From the first line to the last, reproduce the data exactly.

Collected data entries:

===============

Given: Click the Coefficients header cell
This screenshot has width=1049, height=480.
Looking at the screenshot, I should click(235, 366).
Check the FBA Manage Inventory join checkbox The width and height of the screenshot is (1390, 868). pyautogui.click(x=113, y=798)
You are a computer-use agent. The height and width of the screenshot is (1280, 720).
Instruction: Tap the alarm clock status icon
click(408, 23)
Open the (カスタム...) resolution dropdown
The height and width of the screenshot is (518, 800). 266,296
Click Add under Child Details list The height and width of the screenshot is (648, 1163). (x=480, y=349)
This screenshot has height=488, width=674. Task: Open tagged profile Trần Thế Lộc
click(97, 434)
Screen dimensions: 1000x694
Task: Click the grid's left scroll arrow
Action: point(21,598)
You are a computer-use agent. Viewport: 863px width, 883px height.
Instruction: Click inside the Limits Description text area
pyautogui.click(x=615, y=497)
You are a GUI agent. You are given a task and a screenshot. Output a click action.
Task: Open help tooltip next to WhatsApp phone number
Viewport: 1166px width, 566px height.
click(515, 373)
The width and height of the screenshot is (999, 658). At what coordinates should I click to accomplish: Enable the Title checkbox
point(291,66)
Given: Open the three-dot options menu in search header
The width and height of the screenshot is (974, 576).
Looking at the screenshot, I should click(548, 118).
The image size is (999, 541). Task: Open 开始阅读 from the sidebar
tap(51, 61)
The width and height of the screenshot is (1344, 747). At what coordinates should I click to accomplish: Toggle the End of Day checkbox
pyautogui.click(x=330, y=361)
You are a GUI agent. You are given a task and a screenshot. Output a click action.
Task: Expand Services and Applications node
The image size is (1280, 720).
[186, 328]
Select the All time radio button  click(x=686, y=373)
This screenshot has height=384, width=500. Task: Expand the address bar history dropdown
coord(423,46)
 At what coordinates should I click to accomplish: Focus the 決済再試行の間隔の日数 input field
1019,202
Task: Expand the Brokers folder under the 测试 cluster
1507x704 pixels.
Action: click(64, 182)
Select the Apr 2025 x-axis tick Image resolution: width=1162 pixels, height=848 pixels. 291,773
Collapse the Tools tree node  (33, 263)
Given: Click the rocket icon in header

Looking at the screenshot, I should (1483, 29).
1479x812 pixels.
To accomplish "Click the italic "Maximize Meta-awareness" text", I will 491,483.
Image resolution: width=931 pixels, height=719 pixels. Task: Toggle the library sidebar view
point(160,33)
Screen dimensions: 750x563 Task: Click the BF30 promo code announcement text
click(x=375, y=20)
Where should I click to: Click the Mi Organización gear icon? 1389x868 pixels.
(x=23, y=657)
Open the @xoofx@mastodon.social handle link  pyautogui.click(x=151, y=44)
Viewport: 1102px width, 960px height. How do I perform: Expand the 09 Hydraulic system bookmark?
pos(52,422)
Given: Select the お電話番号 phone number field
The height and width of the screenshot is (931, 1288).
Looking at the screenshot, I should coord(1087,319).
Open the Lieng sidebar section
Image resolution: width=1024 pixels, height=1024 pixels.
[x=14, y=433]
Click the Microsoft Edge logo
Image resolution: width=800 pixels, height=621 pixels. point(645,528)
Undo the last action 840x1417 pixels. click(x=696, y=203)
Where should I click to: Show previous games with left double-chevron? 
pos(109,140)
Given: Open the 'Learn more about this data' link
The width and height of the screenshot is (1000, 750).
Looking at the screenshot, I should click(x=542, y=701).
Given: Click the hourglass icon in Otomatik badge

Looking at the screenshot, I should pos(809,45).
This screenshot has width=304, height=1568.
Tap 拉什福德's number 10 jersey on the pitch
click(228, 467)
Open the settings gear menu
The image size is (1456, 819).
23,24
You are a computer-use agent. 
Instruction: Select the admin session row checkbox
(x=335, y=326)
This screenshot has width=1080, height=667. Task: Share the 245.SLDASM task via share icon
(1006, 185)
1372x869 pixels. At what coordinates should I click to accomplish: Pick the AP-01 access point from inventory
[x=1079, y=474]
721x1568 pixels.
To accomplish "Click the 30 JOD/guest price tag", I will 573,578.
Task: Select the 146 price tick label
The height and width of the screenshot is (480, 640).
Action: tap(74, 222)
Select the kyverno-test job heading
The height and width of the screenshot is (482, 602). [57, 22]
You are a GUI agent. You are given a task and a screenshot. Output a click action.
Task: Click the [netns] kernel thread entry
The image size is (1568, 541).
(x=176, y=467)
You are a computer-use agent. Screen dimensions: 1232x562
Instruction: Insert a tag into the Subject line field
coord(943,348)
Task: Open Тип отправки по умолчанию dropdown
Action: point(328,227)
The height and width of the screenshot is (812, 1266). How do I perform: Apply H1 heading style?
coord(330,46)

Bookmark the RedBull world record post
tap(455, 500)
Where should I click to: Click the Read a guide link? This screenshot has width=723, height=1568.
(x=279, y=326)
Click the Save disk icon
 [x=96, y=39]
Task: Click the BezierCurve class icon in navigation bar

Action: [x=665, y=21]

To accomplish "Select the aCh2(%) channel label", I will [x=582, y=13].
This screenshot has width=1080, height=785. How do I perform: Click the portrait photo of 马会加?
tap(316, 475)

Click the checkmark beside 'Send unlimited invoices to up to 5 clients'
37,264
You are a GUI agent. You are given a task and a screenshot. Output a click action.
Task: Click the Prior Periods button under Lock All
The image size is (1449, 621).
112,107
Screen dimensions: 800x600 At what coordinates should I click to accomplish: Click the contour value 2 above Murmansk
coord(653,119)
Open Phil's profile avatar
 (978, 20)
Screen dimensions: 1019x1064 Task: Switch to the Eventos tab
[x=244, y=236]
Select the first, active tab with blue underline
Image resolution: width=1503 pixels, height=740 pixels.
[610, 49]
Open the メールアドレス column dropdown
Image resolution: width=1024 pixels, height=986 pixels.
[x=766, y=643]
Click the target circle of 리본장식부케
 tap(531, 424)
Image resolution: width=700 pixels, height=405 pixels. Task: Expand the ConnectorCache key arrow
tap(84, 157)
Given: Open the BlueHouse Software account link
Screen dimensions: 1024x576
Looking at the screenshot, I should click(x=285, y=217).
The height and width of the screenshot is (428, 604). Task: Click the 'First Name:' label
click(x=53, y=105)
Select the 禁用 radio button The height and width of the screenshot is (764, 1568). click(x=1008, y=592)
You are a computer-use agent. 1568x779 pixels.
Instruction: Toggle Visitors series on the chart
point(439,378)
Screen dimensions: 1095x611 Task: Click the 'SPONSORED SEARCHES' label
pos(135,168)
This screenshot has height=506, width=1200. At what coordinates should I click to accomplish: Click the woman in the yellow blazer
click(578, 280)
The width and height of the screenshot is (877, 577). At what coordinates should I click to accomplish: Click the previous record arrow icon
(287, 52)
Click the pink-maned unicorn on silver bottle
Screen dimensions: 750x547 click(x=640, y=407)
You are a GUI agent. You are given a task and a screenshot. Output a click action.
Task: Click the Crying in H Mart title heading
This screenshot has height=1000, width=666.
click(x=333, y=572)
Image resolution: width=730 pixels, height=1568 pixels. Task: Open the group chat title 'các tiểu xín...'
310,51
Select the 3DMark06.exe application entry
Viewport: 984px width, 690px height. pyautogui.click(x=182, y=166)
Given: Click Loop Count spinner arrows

===============

> _REPLY TO THE EXERCISE_
Given: Click the Coefficients header cell
This screenshot has width=1049, height=480.
Looking at the screenshot, I should click(235, 366).
Check the FBA Manage Inventory join checkbox The width and height of the screenshot is (1390, 868). pyautogui.click(x=113, y=798)
You are a computer-use agent. The height and width of the screenshot is (1280, 720).
Instruction: Tap the alarm clock status icon
click(408, 23)
Open the (カスタム...) resolution dropdown
The height and width of the screenshot is (518, 800). 266,296
Click Add under Child Details list The height and width of the screenshot is (648, 1163). (x=480, y=349)
This screenshot has height=488, width=674. Task: Open tagged profile Trần Thế Lộc
click(97, 434)
Screen dimensions: 1000x694
Task: Click the grid's left scroll arrow
Action: point(21,598)
You are a computer-use agent. Viewport: 863px width, 883px height.
Instruction: Click inside the Limits Description text area
pyautogui.click(x=615, y=497)
You are a GUI agent. You are given a task and a screenshot. Output a click action.
Task: Open help tooltip next to WhatsApp phone number
Viewport: 1166px width, 566px height.
click(515, 373)
The width and height of the screenshot is (999, 658). At what coordinates should I click to accomplish: Enable the Title checkbox
point(291,66)
Given: Open the three-dot options menu in search header
The width and height of the screenshot is (974, 576).
Looking at the screenshot, I should click(548, 118).
The image size is (999, 541). Task: Open 开始阅读 from the sidebar
tap(51, 61)
The width and height of the screenshot is (1344, 747). At what coordinates should I click to accomplish: Toggle the End of Day checkbox
pyautogui.click(x=330, y=361)
You are a GUI agent. You are given a task and a screenshot. Output a click action.
Task: Expand Services and Applications node
The image size is (1280, 720).
[186, 328]
Select the All time radio button  click(x=686, y=373)
This screenshot has height=384, width=500. Task: Expand the address bar history dropdown
coord(423,46)
 At what coordinates should I click to accomplish: Focus the 決済再試行の間隔の日数 input field
1019,202
Task: Expand the Brokers folder under the 测试 cluster
1507x704 pixels.
Action: click(64, 182)
Select the Apr 2025 x-axis tick Image resolution: width=1162 pixels, height=848 pixels. 291,773
Collapse the Tools tree node  (33, 263)
Given: Click the rocket icon in header

Looking at the screenshot, I should (1483, 29).
1479x812 pixels.
To accomplish "Click the italic "Maximize Meta-awareness" text", I will 491,483.
Image resolution: width=931 pixels, height=719 pixels. Task: Toggle the library sidebar view
point(160,33)
Screen dimensions: 750x563 Task: Click the BF30 promo code announcement text
click(x=375, y=20)
Where should I click to: Click the Mi Organización gear icon? 1389x868 pixels.
(x=23, y=657)
Open the @xoofx@mastodon.social handle link  pyautogui.click(x=151, y=44)
Viewport: 1102px width, 960px height. How do I perform: Expand the 09 Hydraulic system bookmark?
pos(52,422)
Given: Select the お電話番号 phone number field
The height and width of the screenshot is (931, 1288).
Looking at the screenshot, I should coord(1087,319).
Open the Lieng sidebar section
Image resolution: width=1024 pixels, height=1024 pixels.
[x=14, y=433]
Click the Microsoft Edge logo
Image resolution: width=800 pixels, height=621 pixels. point(645,528)
Undo the last action 840x1417 pixels. click(x=696, y=203)
Where should I click to: Show previous games with left double-chevron? 
pos(109,140)
Given: Open the 'Learn more about this data' link
The width and height of the screenshot is (1000, 750).
Looking at the screenshot, I should click(x=542, y=701).
Given: Click the hourglass icon in Otomatik badge

Looking at the screenshot, I should pos(809,45).
This screenshot has width=304, height=1568.
Tap 拉什福德's number 10 jersey on the pitch
click(228, 467)
Open the settings gear menu
The image size is (1456, 819).
23,24
You are a computer-use agent. 
Instruction: Select the admin session row checkbox
(x=335, y=326)
This screenshot has width=1080, height=667. Task: Share the 245.SLDASM task via share icon
(1006, 185)
1372x869 pixels. At what coordinates should I click to accomplish: Pick the AP-01 access point from inventory
[x=1079, y=474]
721x1568 pixels.
To accomplish "Click the 30 JOD/guest price tag", I will 573,578.
Task: Select the 146 price tick label
The height and width of the screenshot is (480, 640).
Action: tap(74, 222)
Select the kyverno-test job heading
The height and width of the screenshot is (482, 602). [57, 22]
You are a GUI agent. You are given a task and a screenshot. Output a click action.
Task: Click the [netns] kernel thread entry
The image size is (1568, 541).
(x=176, y=467)
You are a computer-use agent. Screen dimensions: 1232x562
Instruction: Insert a tag into the Subject line field
coord(943,348)
Task: Open Тип отправки по умолчанию dropdown
Action: point(328,227)
The height and width of the screenshot is (812, 1266). How do I perform: Apply H1 heading style?
coord(330,46)

Bookmark the RedBull world record post
tap(455, 500)
Where should I click to: Click the Read a guide link? This screenshot has width=723, height=1568.
(x=279, y=326)
Click the Save disk icon
 [x=96, y=39]
Task: Click the BezierCurve class icon in navigation bar

Action: [x=665, y=21]

To accomplish "Select the aCh2(%) channel label", I will [x=582, y=13].
This screenshot has width=1080, height=785. How do I perform: Click the portrait photo of 马会加?
tap(316, 475)

Click the checkmark beside 'Send unlimited invoices to up to 5 clients'
37,264
You are a GUI agent. You are given a task and a screenshot. Output a click action.
Task: Click the Prior Periods button under Lock All
The image size is (1449, 621).
112,107
Screen dimensions: 800x600 At what coordinates should I click to accomplish: Click the contour value 2 above Murmansk
coord(653,119)
Open Phil's profile avatar
 (978, 20)
Screen dimensions: 1019x1064 Task: Switch to the Eventos tab
[x=244, y=236]
Select the first, active tab with blue underline
Image resolution: width=1503 pixels, height=740 pixels.
[610, 49]
Open the メールアドレス column dropdown
Image resolution: width=1024 pixels, height=986 pixels.
[x=766, y=643]
Click the target circle of 리본장식부케
 tap(531, 424)
Image resolution: width=700 pixels, height=405 pixels. Task: Expand the ConnectorCache key arrow
tap(84, 157)
Given: Open the BlueHouse Software account link
Screen dimensions: 1024x576
Looking at the screenshot, I should click(x=285, y=217).
The height and width of the screenshot is (428, 604). Task: Click the 'First Name:' label
click(x=53, y=105)
Select the 禁用 radio button The height and width of the screenshot is (764, 1568). click(x=1008, y=592)
You are a computer-use agent. 1568x779 pixels.
Instruction: Toggle Visitors series on the chart
point(439,378)
Screen dimensions: 1095x611 Task: Click the 'SPONSORED SEARCHES' label
pos(135,168)
This screenshot has height=506, width=1200. At what coordinates should I click to accomplish: Click the woman in the yellow blazer
click(578, 280)
The width and height of the screenshot is (877, 577). At what coordinates should I click to accomplish: Click the previous record arrow icon
(287, 52)
Click the pink-maned unicorn on silver bottle
Screen dimensions: 750x547 click(x=640, y=407)
You are a GUI agent. You are given a task and a screenshot. Output a click action.
Task: Click the Crying in H Mart title heading
This screenshot has height=1000, width=666.
click(x=333, y=572)
Image resolution: width=730 pixels, height=1568 pixels. Task: Open the group chat title 'các tiểu xín...'
310,51
Select the 3DMark06.exe application entry
Viewport: 984px width, 690px height. pyautogui.click(x=182, y=166)
Given: Click Loop Count spinner arrows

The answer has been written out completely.